[WORK REQUEST]:
Go through the records, and copy each line in which the string "panel" is present.

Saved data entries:
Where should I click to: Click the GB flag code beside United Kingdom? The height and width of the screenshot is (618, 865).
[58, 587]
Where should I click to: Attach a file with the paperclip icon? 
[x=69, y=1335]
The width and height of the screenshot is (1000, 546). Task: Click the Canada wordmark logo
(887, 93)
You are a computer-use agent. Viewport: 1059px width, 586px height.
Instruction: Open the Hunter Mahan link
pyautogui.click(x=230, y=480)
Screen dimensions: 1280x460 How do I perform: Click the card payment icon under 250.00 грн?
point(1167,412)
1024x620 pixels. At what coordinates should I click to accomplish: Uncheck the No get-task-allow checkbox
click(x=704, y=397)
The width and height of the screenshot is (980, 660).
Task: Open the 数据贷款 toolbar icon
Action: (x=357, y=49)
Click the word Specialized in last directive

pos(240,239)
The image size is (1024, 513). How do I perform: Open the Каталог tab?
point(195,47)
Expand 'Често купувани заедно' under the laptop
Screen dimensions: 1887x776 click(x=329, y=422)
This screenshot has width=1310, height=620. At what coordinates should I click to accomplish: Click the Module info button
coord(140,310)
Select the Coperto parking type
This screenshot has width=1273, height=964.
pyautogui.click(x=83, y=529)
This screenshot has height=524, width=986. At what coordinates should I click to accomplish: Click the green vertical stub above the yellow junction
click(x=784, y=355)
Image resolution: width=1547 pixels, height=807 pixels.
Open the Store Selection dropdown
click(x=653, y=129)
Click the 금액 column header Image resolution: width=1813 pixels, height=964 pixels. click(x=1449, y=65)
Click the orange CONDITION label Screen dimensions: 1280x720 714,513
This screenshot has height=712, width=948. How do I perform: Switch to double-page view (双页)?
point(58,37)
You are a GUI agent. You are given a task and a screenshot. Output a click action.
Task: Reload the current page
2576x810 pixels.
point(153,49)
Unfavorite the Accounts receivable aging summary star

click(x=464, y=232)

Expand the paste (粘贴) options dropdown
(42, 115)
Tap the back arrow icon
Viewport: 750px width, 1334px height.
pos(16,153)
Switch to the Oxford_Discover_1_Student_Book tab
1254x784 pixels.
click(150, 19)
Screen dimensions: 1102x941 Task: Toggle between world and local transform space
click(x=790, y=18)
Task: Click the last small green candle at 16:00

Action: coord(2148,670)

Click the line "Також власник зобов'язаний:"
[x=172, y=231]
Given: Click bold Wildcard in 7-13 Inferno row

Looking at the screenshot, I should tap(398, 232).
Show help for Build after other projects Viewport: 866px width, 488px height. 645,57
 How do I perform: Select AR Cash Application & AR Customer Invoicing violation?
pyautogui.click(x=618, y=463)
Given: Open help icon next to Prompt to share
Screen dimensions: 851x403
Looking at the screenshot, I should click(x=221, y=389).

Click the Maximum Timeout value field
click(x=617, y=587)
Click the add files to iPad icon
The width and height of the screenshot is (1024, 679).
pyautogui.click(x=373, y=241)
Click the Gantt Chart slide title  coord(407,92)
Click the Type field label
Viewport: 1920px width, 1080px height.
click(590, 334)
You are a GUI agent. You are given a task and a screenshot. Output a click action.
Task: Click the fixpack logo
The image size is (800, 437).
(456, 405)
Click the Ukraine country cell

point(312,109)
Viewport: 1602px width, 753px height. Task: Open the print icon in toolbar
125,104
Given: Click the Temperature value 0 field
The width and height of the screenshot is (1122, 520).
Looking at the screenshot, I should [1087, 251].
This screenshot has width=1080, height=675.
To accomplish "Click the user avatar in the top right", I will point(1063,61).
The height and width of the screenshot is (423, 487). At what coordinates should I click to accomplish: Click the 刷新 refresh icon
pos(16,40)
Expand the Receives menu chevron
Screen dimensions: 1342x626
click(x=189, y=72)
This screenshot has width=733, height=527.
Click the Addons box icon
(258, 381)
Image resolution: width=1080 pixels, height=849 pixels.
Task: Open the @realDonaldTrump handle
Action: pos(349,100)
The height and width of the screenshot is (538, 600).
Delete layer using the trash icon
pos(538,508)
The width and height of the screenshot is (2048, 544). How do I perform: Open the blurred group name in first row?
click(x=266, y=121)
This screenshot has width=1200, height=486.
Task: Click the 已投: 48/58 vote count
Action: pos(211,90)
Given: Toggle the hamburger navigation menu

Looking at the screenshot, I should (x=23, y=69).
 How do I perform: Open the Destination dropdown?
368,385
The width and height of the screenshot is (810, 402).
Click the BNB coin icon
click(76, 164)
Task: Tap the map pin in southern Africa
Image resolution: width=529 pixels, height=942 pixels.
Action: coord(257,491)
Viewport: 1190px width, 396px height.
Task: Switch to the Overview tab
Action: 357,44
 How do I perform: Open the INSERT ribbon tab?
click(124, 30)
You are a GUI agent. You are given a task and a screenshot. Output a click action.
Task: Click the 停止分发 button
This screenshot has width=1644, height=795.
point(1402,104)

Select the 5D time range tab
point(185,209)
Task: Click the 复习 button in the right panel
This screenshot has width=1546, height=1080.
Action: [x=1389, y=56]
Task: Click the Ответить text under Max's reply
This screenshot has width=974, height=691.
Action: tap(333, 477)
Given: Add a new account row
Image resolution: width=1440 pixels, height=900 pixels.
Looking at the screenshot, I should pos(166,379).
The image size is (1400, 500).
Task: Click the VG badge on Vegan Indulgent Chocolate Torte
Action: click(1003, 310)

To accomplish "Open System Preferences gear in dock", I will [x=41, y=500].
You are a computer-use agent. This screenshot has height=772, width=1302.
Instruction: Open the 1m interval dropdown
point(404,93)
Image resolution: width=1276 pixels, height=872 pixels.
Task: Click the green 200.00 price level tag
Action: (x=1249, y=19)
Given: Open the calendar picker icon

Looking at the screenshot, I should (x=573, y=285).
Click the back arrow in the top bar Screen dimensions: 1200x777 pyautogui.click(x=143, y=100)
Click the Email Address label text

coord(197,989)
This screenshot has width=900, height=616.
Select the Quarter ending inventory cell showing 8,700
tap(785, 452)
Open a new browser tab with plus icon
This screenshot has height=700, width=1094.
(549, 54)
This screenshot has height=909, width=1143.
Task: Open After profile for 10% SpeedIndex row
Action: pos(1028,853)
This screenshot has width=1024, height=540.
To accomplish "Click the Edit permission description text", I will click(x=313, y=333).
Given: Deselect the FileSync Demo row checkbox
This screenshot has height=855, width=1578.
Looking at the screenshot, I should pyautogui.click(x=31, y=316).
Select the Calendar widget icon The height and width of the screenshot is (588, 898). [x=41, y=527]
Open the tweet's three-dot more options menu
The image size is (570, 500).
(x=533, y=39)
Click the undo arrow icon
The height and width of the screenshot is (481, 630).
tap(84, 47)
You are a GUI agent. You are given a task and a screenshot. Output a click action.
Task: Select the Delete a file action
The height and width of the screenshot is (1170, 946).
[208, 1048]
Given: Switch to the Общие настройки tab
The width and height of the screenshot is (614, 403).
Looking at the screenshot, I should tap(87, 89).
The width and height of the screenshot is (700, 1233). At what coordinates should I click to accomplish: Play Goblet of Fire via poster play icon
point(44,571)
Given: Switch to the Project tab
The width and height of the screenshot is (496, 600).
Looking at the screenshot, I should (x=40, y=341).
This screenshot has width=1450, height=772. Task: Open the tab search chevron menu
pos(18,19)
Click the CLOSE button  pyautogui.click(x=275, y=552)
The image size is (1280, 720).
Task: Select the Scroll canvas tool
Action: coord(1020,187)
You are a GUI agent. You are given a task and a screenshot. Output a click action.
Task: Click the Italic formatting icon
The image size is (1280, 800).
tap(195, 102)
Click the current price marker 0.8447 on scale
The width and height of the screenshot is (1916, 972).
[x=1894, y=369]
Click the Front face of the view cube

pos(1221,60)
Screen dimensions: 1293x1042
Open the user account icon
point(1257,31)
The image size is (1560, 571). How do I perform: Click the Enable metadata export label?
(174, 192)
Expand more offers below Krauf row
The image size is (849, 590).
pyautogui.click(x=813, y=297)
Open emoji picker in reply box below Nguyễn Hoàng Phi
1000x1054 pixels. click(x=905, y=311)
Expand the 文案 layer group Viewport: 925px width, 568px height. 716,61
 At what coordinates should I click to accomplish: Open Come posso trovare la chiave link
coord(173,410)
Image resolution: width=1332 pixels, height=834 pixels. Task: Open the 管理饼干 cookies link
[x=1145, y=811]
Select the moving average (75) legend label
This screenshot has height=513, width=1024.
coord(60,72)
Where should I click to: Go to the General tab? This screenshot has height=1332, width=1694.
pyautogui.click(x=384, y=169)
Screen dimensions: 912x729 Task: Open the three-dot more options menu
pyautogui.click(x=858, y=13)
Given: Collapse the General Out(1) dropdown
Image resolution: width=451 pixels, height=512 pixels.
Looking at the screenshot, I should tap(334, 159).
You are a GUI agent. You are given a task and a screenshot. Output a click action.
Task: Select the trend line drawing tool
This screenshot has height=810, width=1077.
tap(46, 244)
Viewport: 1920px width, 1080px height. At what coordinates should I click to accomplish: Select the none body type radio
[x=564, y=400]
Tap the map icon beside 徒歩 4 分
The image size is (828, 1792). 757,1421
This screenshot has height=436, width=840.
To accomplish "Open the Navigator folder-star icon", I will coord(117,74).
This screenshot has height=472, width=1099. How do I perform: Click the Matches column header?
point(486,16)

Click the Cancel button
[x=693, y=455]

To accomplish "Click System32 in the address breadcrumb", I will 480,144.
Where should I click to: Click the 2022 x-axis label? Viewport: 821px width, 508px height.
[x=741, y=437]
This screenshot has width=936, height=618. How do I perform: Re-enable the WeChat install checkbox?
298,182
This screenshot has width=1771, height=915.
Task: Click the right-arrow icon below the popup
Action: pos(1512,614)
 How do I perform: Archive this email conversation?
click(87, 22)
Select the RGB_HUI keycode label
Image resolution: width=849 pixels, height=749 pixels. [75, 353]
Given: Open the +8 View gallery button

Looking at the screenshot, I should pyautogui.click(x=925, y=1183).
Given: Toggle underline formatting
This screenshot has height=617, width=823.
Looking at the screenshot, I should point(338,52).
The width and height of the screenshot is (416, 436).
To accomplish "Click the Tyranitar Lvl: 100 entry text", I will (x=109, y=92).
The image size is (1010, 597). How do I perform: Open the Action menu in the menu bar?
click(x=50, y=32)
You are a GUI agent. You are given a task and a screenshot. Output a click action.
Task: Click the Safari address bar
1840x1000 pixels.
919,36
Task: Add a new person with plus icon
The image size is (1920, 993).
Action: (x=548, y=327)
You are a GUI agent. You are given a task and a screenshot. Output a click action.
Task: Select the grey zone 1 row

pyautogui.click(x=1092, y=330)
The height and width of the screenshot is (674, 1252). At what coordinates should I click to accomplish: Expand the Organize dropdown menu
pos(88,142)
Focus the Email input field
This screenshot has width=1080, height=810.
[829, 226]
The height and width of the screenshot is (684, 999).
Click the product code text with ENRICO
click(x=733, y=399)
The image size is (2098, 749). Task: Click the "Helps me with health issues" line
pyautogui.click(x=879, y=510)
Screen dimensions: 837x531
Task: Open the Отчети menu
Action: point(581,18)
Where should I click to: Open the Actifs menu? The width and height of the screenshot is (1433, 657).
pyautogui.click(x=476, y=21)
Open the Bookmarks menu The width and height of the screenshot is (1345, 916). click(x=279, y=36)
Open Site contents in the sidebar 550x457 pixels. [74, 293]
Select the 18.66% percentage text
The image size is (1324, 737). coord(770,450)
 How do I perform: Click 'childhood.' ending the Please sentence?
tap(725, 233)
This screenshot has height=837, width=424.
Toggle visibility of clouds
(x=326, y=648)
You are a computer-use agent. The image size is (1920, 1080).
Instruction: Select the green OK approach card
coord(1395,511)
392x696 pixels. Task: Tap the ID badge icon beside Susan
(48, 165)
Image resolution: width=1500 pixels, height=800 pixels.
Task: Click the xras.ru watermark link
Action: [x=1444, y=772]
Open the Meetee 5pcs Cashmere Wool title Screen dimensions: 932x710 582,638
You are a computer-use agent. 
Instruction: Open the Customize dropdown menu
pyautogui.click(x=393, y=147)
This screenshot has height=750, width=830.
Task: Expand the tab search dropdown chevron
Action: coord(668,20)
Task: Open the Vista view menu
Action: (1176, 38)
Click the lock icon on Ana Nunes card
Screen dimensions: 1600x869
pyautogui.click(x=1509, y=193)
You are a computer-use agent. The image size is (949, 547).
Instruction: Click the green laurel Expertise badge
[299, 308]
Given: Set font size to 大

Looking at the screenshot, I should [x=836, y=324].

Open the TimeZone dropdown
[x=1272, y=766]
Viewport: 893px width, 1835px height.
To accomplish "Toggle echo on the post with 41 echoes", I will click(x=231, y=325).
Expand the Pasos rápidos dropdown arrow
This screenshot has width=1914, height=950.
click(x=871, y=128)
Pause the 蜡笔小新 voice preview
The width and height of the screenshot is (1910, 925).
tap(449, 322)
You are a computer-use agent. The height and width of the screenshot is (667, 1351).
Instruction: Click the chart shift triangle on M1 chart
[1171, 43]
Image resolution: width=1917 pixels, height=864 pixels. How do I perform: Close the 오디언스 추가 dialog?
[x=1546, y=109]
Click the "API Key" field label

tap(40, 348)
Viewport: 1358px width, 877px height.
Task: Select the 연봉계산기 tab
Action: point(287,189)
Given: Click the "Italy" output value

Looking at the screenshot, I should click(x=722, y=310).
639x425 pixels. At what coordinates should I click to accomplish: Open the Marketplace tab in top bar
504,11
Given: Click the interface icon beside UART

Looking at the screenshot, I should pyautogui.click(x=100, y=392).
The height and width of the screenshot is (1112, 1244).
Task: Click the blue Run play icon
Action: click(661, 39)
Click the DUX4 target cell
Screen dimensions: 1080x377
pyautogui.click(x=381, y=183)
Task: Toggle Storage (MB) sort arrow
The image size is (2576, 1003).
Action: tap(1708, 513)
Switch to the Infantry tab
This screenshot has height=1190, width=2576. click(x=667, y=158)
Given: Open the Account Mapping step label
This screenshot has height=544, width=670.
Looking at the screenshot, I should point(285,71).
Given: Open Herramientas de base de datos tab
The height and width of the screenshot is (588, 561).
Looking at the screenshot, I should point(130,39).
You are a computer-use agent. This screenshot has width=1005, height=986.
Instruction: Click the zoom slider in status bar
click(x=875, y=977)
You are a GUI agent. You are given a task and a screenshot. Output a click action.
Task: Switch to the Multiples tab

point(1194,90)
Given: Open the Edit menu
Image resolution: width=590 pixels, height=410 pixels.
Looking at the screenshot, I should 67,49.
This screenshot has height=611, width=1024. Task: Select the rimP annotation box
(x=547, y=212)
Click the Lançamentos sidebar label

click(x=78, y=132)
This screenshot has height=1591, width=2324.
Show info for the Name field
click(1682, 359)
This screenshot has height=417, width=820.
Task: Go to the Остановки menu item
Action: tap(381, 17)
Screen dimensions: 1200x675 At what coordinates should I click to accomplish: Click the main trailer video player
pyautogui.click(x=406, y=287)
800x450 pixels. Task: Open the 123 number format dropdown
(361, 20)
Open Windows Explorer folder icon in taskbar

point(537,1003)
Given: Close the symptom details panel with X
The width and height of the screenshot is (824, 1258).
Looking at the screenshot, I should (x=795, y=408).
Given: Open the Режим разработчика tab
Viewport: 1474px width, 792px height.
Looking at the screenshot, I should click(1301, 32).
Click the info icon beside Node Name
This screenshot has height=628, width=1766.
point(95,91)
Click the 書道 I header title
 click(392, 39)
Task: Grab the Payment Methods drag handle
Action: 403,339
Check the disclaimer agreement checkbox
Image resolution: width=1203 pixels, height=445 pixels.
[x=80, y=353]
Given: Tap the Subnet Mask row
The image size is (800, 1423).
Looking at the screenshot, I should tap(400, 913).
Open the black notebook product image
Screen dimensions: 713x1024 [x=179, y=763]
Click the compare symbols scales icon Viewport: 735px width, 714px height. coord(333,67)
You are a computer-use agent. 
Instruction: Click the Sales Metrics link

[TASK SOLUTION]:
Task: Click the 复习 button in the right panel
Given: Close the symptom details panel with X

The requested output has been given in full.